ALGÉRIE
16/01/2019 14h:16 CET

Les attaques d’extrémistes israéliens contre des Palestiniens ont augmenté de 300% en 2018

L’augmentation du nombre de "crimes nationalistes", a averti l’ex-chef d’état-major de l’armée israélienne, pourrait déclencher une violence intense en Cisjordanie

MENAHEM KAHANA via Getty Images

Les “crimes nationalistes”, c’est-à-dire ceux commis par des extrémistes israéliens contre des Palestiniens, pourraient déclencher une violence intense en Cisjordanie. C’est ce que redoute l’ex-chef de l’armée israélienne, Gadi Eizenkot, dans une interview accordée à la chaîne de télévision Hadashot et rapportée par The Times of Israël.

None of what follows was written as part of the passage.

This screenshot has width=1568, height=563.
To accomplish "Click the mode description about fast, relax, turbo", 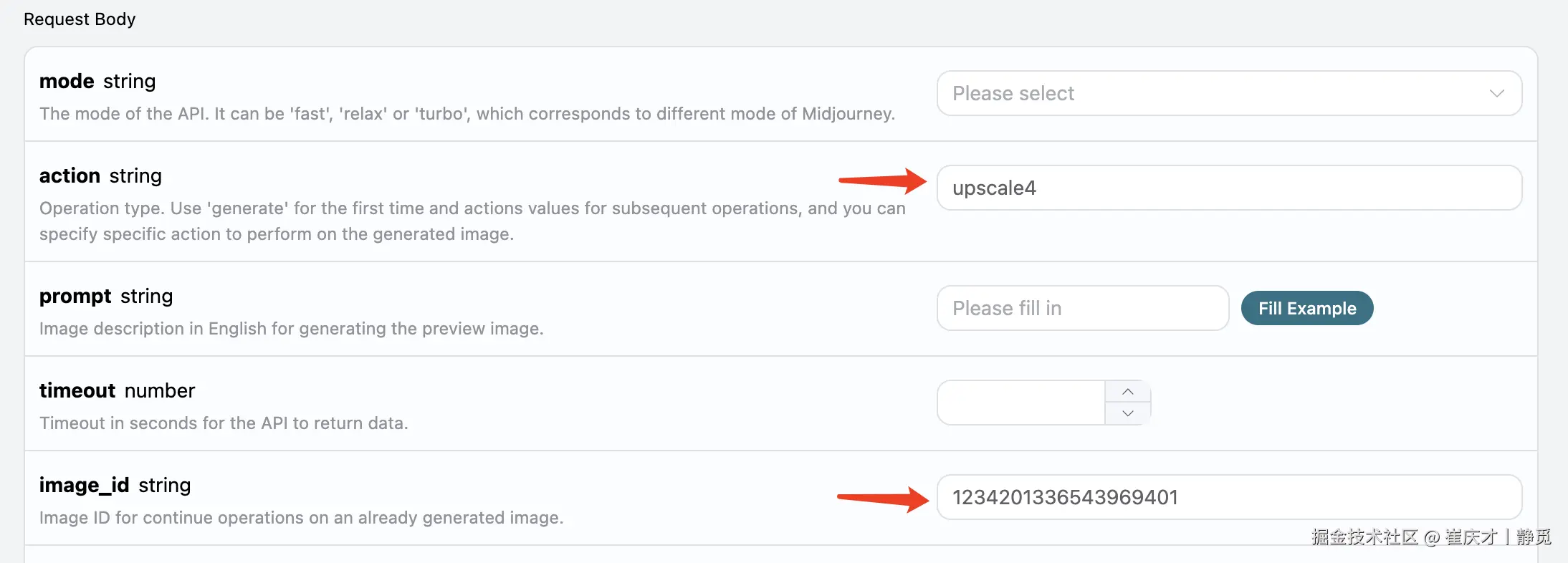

Ces “crimes nationalistes”, a reconnu Gadi Eizenkot dans une interview enregistrée avant son départ à la retraite, sont en augmentation significative. Ils sont, a-t-il ajouté, le fait d’un “petit groupe” qui “défie l’Etat et l’armée israélienne”.

Les déclarations de l’ancien chef d’état-major de l’armée israélienne, explique The Times of Israël, interviennent quelques jours après une perquisition effectuée dans une école religieuse d’une colonie de Cisjordanie, dans le cadre d’une enquête sur la mort, en octobre 2018, d’une Palestinienne de 48 ans, tuée par de jeunes Israéliens.

 La mort toujours impunie d’Aicha Mohamed Talal Rabi

Selon ce journal, qui cite des chiffres publiés au début du mois par un autre journal israélien, Haaretz, la criminalité « nationaliste » a connu en 2018 un inquiétant bond de 300% : jusqu’à la mi-décembre 2018, les affaires d’attaques commises par des extrémistes israéliens contre des Palestiniens (agressions, actes de vandalisme, etc.) ont été estimées à 482, contre 140 en 2017.

L’enquête sur la mort d’Aicha Mohamed Talal Rabi, tuée le 12 octobre 2018 suite à un jet de pierres sur sa voiture par des jeunes habitants de la colonie israélienne de Rehelim (Cisjordanie) n’a toujours pas abouti. Cinq adolescents suspectés de ce crime ont été arrêtés en décembre 2018 mais depuis, quatre d’entre eux ont été remis en liberté avec assignation à résidence.

La lenteur des investigations sur ce “crime nationaliste” contraste violemment avec la célérité qui marque le traitement d’affaires similaires lorsque les accusés sont des Palestiniens.